**Directions:**
Report each line from the data below that holds the word "Select".

**Record excerpts:**
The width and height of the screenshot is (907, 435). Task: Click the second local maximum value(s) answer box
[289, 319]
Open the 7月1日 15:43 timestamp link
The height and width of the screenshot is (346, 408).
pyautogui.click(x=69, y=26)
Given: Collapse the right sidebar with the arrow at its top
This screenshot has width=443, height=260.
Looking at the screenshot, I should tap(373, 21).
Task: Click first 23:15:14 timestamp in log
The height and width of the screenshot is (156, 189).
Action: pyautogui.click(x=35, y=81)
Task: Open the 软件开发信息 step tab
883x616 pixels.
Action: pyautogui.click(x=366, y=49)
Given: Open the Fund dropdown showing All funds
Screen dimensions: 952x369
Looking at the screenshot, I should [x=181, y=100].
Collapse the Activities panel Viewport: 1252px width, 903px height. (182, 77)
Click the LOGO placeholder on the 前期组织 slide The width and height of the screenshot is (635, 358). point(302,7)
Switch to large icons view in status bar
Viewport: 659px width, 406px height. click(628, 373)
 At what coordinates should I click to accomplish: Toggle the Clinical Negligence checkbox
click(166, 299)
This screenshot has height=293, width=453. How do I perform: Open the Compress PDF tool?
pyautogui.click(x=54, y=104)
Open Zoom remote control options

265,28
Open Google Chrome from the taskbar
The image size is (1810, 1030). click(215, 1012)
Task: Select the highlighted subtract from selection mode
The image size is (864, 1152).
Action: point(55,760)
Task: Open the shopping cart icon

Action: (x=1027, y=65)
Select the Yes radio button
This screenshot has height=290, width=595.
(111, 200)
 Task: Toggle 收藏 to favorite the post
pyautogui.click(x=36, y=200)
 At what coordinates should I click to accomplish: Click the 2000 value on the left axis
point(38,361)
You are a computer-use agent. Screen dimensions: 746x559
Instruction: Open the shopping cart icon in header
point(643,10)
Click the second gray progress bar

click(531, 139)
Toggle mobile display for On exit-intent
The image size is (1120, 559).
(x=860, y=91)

**Solution to the problem:**
Task: Select the highlighted subtract from selection mode
Select the Yes radio button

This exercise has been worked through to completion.